The leadership and administrative success Lindquist demonstrated as deputy provost and department chair was an important factor in in his selection as Dean, according to Texas Tech Provost Lawrence Schovanec.
“Dr. Lindquist has had an impressive career as an educator, researcher and administrator,” said Schovanec, former dean of CA&S. “The College of Arts and Sciences plays a vital role in growing the stature of Texas Tech as a great public research university, and Dr.
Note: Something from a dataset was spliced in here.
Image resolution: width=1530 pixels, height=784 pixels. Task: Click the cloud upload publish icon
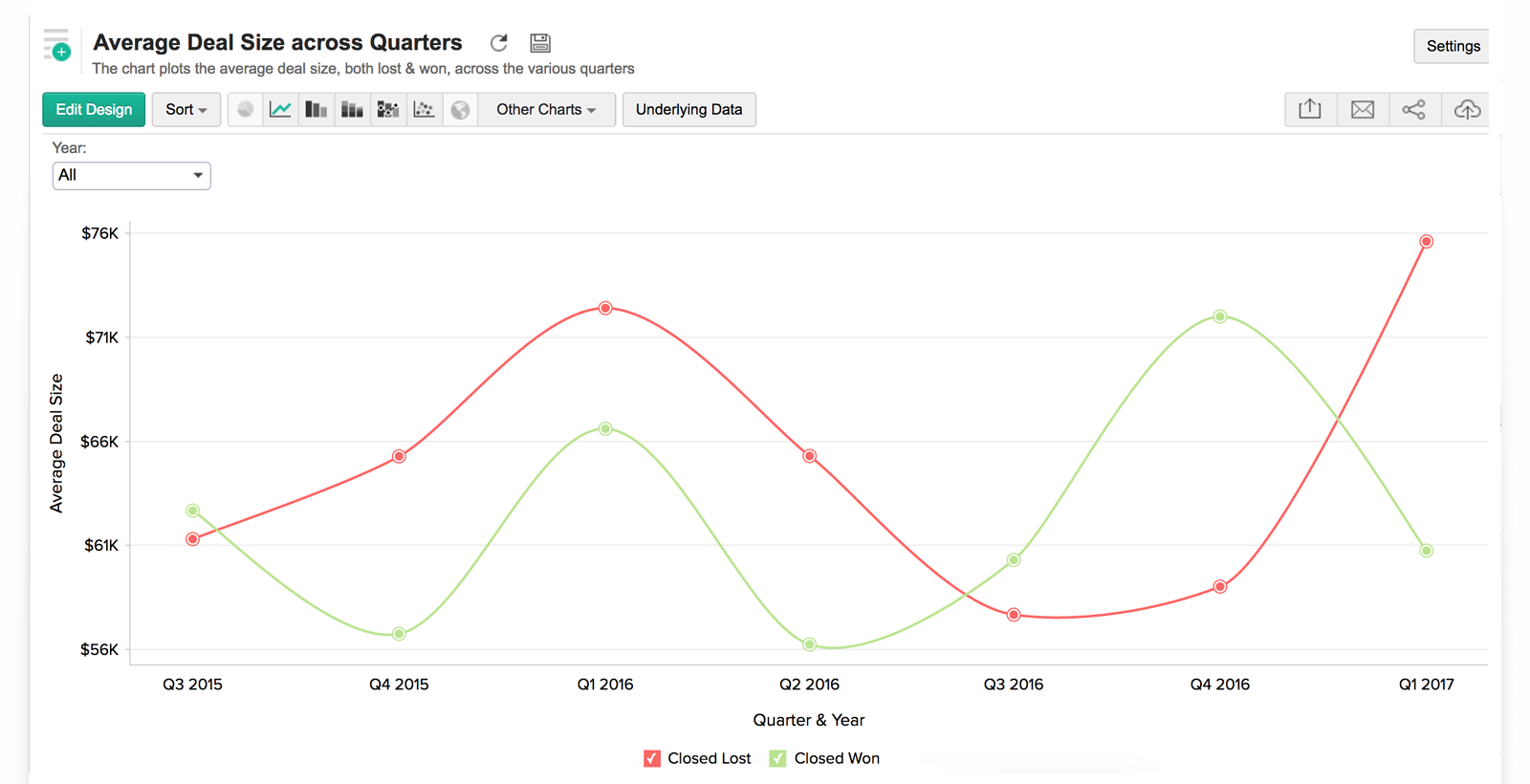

Lindquist’s appointment will not only strengthen the foundation we have in Arts & Sciences, but he will bring an energy and perspective that will increase the success of the college and university. We are pleased to have him join an outstanding group of deans and administrators at Texas Tech University.
“I’d also like to express my appreciation to Jeff Williams for his dedicated service as interim dean of the College of Arts and Sciences since August 2012,” Schovanec added.
A widely published researcher, Lindquist received a Bachelor of Science degree in physics from the University of Manitoba in 1975 and a doctorate degree in theoretical particle physics from Cornell University in 1981. Additionally, he has provided consultation to Exxon Research and Engineering, the Petroleum Recovery Research Center at the New Mexico Institute of Technology, the Elf Geosciences Research Center in London, and the Institute for Energy Technology in Norway.
The Texas Tech University College of Arts & Sciences was founded in 1925 as one of the university’s four original colleges.
Comprised of 15 departments, the College offers a wide variety of courses and programs in the humanities, social and behavioral sciences, mathematics and natural sciences. Students can choose from 41 bachelor’s degree programs, 34 master’s degrees and 14 doctoral programs.
With just under 11,000 students enrolled, the College of Arts & Sciences is the largest
college on the Texas Tech University campus.
In fall 2016, the college embarked upon its first capital campaign, Unmasking Innovation: The Campaign for Arts & Sciences. It focuses on five critical areas of need: attracting and retaining top faculty, enhancing infrastructure, recruiting high-potential students, undergraduate research and growing the Dean’s Fund for Excellence.